Complete the following:
A) In the agri-patents excerpt, who is named as explaining "agri-patents"?
B) In the agri-patents excerpt, the writer calls the cheesecake story "Not exactly how I would describe the way things stand" and then qualifies that view. Using the excerpt, explain why the writer qualifies it.

[[ Source extract open ]]

Let’s say you go to a restaurant and have a lemon cheesecake. You love it, so you reverse engineer it in your mind and make it at home to serve a Tupperware party. As soon as the party starts, jack-booted thugs arrive wielding guns and drag you away as a criminal for stealing a recipe. The cook is dragged away, same as a real thief or murderer.
That is the short version of what has happened to the food and agriculture industry over the last 30 or so years
Jeffrey A. Tucker, of the Ludwig von Mises Institute, explains “agri-patents”.
Not exactly how I would describe the way things stand, but then, I haven’t had to tussle with the jack-booted thugs of the intellectual property rights owners. Not even in a movie. ((About “a new method of growing corn,” apparently, or possibly “a new genetic corn that will grow in the desert,” or something. Can you tell I haven’t seen it?.)) Nor, I suspect, has the author of the piece, whose logic, I have to confess, I found somewhat hard to follow. Plant patents etc. are “not an evil of the market; they are an evil of government intervention,” and as such “have handed socialists the best case they’ve ever had to rail against capitalistic exploitation”. Maybe there’s another way of looking at these things?

[[ Source extract closed ]]
[[ Stored data open ]]

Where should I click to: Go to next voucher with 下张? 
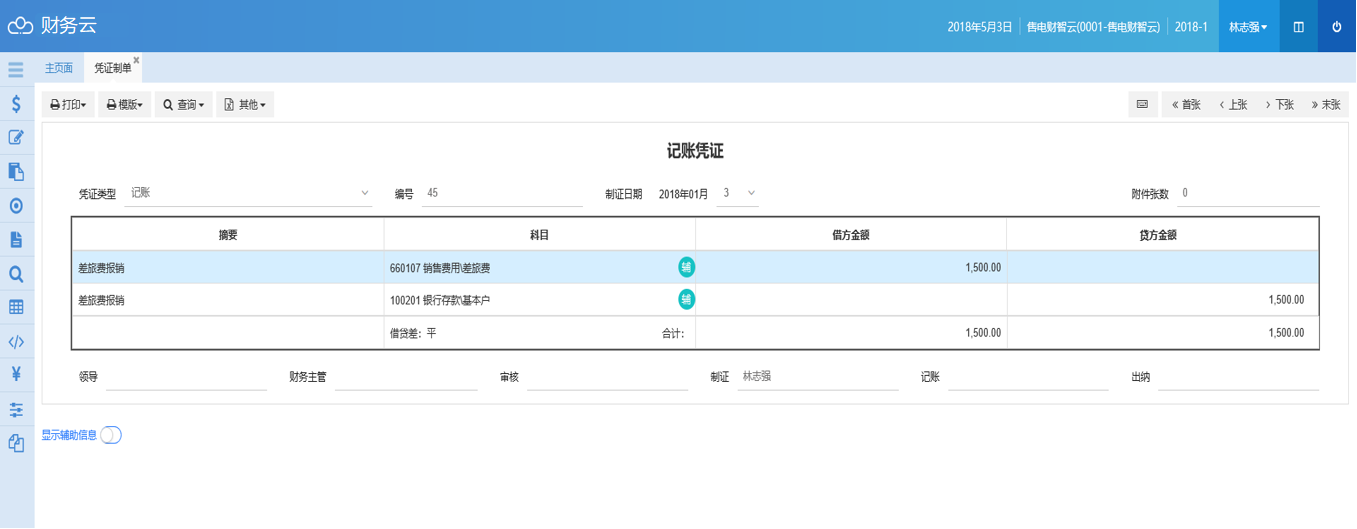tap(1279, 104)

[[ Stored data closed ]]

Solutions below:
A) Jeffrey A. Tucker, of the Ludwig von Mises Institute.

B) The writer admits to never having had to tussle with the jack-booted thugs of intellectual property rights owners, not even in a movie. So the writer's own view isn't based on that kind of experience. The writer also suspects the author of the piece hasn't had that experience either.